賽車模拟,比如PlayStation遊戲Gran Turismo,忠實地再現了真實賽車的非線性控制挑戰,同時也封裝了複雜的多代理互動。
研究組介紹了他們如何訓練Gran Turismo的AI代理,使其能夠與世界上最優秀的電子競技賽車手相匹敵。他們将最先進的、無模型的深度強化學習算法與混合場景訓練相結合,來學習一種綜合控制政策,将卓越的速度與令人印象深刻的戰術相結合。
此外,研究組還建構了一個獎勵函數,使AI代理能夠在遵守重要但靈活的賽車規則的同時保持競争力。最終研究組的AI代理Gran Turismo Sophy嶄露頭角,在正面競争中戰勝了四名世界頂級Gran Turismo賽車手。
通過描述如何訓練冠軍級别的賽車手,研究組展示了使用這些技術來控制複雜動态系統的機遇和挑戰,在這些領域中,AI代理必須尊重靈活定義的人類規則。
Many potential applications of artificial intelligence involve making real-time decisions in physical systems while interacting with humans. Automobile racing represents an extreme example of these conditions; drivers must execute complex tactical manoeuvres to pass or block opponents while operating their vehicles at their traction limits. Racing simulations, such as the PlayStation game Gran Turismo, faithfully reproduce the non-linear control challenges of real race cars while also encapsulating the complex multi-agent interactions. Here we describe how we trained agents for Gran Turismo that can compete with the world’s best e-sports drivers. We combine state-of-the-art, model-free, deep reinforcement learning algorithms with mixed-scenario training to learn an integrated control policy that combines exceptional speed with impressive tactics. In addition, we construct a reward function that enables the agent to be competitive while adhering to racing’s important, but under-specified, sportsmanship rules. We demonstrate the capabilities of our agent, Gran Turismo Sophy, by winning a head-to-head competition against four of the world’s best Gran Turismo drivers. By describing how we trained championship-level racers, we demonstrate the possibilities and challenges of using these techniques to control complex dynamical systems in domains where agents must respect imprecisely defined human norms.

任务内容:
把上面这段关于Gran Turismo赛车AI代理的文本完整复制一遍，不做任何改动。

所给数据:
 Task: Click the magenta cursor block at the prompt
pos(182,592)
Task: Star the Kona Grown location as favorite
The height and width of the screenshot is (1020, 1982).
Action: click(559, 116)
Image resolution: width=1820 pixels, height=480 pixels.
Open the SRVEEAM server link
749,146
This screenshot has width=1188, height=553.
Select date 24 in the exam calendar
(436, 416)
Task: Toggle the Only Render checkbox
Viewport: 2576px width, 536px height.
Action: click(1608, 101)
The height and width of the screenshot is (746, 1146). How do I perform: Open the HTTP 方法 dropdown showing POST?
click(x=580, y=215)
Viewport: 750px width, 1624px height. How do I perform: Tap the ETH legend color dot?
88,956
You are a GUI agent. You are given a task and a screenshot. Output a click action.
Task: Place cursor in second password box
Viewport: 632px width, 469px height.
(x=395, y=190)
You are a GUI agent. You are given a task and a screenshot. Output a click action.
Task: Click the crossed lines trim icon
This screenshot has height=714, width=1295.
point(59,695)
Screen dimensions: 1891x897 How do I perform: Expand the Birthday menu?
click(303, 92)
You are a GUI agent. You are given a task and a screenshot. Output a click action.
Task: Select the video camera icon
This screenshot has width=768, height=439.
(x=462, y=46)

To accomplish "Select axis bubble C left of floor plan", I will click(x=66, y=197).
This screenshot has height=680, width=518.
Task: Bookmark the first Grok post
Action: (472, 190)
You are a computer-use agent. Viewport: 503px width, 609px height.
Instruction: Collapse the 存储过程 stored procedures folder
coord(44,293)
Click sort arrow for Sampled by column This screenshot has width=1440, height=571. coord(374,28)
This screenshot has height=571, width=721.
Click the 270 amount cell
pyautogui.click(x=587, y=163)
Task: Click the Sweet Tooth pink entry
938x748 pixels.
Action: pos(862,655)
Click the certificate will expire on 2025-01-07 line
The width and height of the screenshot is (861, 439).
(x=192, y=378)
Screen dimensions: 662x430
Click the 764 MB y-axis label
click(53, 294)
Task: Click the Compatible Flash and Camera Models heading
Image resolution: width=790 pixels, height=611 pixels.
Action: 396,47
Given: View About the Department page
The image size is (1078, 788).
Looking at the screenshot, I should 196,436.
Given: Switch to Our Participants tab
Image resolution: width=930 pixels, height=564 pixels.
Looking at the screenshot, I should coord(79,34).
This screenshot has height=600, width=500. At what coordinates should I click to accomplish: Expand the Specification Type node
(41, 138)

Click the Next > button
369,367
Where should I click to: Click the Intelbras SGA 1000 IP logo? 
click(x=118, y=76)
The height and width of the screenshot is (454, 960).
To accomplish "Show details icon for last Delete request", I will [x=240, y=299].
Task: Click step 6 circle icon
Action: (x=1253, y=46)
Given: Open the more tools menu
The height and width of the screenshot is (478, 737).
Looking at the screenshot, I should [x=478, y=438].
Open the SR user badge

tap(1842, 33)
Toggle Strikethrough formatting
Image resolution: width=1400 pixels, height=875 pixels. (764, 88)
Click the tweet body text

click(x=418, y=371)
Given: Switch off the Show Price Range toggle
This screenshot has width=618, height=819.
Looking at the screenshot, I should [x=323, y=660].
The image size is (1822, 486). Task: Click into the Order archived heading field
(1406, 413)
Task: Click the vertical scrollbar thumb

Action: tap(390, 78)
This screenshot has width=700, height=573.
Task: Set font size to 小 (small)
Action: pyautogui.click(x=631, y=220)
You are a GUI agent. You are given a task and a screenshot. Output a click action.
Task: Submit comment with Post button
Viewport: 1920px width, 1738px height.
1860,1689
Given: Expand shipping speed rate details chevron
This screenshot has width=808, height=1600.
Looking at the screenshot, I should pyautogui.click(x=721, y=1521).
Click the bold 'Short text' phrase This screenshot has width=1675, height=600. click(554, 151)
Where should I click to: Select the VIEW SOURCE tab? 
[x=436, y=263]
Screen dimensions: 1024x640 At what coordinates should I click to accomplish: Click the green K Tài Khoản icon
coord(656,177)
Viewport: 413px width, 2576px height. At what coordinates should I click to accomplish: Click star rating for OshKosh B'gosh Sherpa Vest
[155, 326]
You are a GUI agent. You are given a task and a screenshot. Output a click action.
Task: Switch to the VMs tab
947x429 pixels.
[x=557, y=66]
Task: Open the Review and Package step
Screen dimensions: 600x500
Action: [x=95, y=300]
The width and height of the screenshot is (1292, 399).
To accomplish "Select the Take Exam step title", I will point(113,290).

问题解答:
賽車模拟,比如PlayStation遊戲Gran Turismo,忠實地再現了真實賽車的非線性控制挑戰,同時也封裝了複雜的多代理互動。
研究組介紹了他們如何訓練Gran Turismo的AI代理,使其能夠與世界上最優秀的電子競技賽車手相匹敵。他們将最先進的、無模型的深度強化學習算法與混合場景訓練相結合,來學習一種綜合控制政策,将卓越的速度與令人印象深刻的戰術相結合。
此外,研究組還建構了一個獎勵函數,使AI代理能夠在遵守重要但靈活的賽車規則的同時保持競争力。最終研究組的AI代理Gran Turismo Sophy嶄露頭角,在正面競争中戰勝了四名世界頂級Gran Turismo賽車手。
通過描述如何訓練冠軍級别的賽車手,研究組展示了使用這些技術來控制複雜動态系統的機遇和挑戰,在這些領域中,AI代理必須尊重靈活定義的人類規則。
Many potential applications of artificial intelligence involve making real-time decisions in physical systems while interacting with humans. Automobile racing represents an extreme example of these conditions; drivers must execute complex tactical manoeuvres to pass or block opponents while operating their vehicles at their traction limits. Racing simulations, such as the PlayStation game Gran Turismo, faithfully reproduce the non-linear control challenges of real race cars while also encapsulating the complex multi-agent interactions. Here we describe how we trained agents for Gran Turismo that can compete with the world’s best e-sports drivers. We combine state-of-the-art, model-free, deep reinforcement learning algorithms with mixed-scenario training to learn an integrated control policy that combines exceptional speed with impressive tactics. In addition, we construct a reward function that enables the agent to be competitive while adhering to racing’s important, but under-specified, sportsmanship rules. We demonstrate the capabilities of our agent, Gran Turismo Sophy, by winning a head-to-head competition against four of the world’s best Gran Turismo drivers. By describing how we trained championship-level racers, we demonstrate the possibilities and challenges of using these techniques to control complex dynamical systems in domains where agents must respect imprecisely defined human norms.